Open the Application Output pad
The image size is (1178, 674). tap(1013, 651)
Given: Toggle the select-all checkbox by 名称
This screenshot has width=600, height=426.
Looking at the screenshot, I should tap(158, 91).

■ ■ ■

Reproduza, sem nenhuma alteração, o trecho que vai da linha que contém "Given: Toggle the select-all checkbox by 名称" até o fim das entradas, incluindo as duas extremidades.

Resposta do exercício:
Given: Toggle the select-all checkbox by 名称
This screenshot has width=600, height=426.
Looking at the screenshot, I should tap(158, 91).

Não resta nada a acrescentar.